Prediction and Assessment of Acute Respiratory Distress Syndrome

This project aims to create novel computational methodologies that synthesize and integrate longitudinal electronic health data streams for real-time and continuous health status monitoring and early detection of disease. We will utilize these technologies to address the problem of monitoring patients with lung disease to detect the presence of the acute respiratory distress syndrome (ARDS) at early stages. The project combines the capabilities of two emerging fields of machine learning, privileged learning and learning from uncertain data, both highly relevant to healthcare applications. While the current project focuses on improving diagnosis of ARDS, the proposed learning methods will generalize across healthcare settings, allowing for better characterization of patient health status in both in-hospital and in-home settings via portable electronic monitoring devices.

Project Lead: Jonathan Gryak

Clinical Lead: Michael Sjoding

Project Team: Nick Reamaroon, Zijun Gao

Racial Disparities in Health: The Roles of Stress, Social Relations and the Cardiovascular System

Hypertension is the number one cause of racial disparities in mortality in the U.S. Understanding the mechanisms by which race is linked with the cardiovascular system is key for potentially reducing race disparities in hypertension and hypertension related mortality. The present study is guided by existing theories of racial health disparities, which suggest that racial health disparities are due to variations in long-term exposure to stress that are moderated by social relations and age.

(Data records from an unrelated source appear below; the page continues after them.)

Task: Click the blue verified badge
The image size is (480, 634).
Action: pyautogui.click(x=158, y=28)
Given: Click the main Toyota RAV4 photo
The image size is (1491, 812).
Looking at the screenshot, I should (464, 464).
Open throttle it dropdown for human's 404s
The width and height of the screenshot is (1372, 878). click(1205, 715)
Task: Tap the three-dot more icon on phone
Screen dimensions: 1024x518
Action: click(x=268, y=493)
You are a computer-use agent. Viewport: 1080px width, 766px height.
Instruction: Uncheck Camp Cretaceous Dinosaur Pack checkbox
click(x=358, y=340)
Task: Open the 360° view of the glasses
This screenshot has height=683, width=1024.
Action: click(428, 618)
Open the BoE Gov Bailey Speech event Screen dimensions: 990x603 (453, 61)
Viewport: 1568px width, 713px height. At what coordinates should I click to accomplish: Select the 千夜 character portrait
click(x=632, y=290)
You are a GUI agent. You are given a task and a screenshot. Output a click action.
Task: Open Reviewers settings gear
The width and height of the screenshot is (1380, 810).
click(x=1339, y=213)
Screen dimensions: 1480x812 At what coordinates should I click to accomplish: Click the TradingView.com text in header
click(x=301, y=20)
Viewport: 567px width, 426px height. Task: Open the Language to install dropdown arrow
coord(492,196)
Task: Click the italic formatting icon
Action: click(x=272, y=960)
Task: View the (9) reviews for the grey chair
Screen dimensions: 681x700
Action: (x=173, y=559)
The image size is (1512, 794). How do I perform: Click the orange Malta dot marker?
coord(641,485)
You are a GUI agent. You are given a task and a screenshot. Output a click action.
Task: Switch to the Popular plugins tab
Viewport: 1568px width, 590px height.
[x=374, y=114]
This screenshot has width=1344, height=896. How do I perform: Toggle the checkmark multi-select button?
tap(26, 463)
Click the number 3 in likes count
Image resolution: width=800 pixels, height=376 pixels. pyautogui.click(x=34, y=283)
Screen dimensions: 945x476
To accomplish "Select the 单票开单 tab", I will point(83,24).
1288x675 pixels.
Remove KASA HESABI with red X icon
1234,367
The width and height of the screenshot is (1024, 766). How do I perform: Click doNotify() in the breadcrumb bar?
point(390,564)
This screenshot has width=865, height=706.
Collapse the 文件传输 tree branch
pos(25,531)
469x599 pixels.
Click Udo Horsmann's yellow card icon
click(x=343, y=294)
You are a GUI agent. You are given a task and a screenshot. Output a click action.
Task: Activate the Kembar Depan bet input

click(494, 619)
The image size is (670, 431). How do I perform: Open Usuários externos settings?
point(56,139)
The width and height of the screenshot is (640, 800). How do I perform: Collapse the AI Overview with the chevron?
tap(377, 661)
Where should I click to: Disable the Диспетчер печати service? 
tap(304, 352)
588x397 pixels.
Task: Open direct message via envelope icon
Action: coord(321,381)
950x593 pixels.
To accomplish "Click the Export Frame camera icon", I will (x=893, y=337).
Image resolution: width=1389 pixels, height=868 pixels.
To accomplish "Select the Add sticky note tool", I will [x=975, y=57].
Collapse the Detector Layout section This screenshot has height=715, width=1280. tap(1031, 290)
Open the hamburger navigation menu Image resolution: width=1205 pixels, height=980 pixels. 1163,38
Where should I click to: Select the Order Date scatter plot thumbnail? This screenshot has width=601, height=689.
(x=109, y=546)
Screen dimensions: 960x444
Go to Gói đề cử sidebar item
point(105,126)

Project Lead: Maryam Bagherian

Clinical Lead: Kira Birditt

This project has three aims:

  1. Test links between long-term stress exposure and short-term stress reactivity among Eurpoean American (EA) and AA adults.

  2. Examine age differences in long-term stress exposure and short-term reactivity by race.

  3. Determine how long-term social relationships moderate individual differences in stress exposure and reactivity.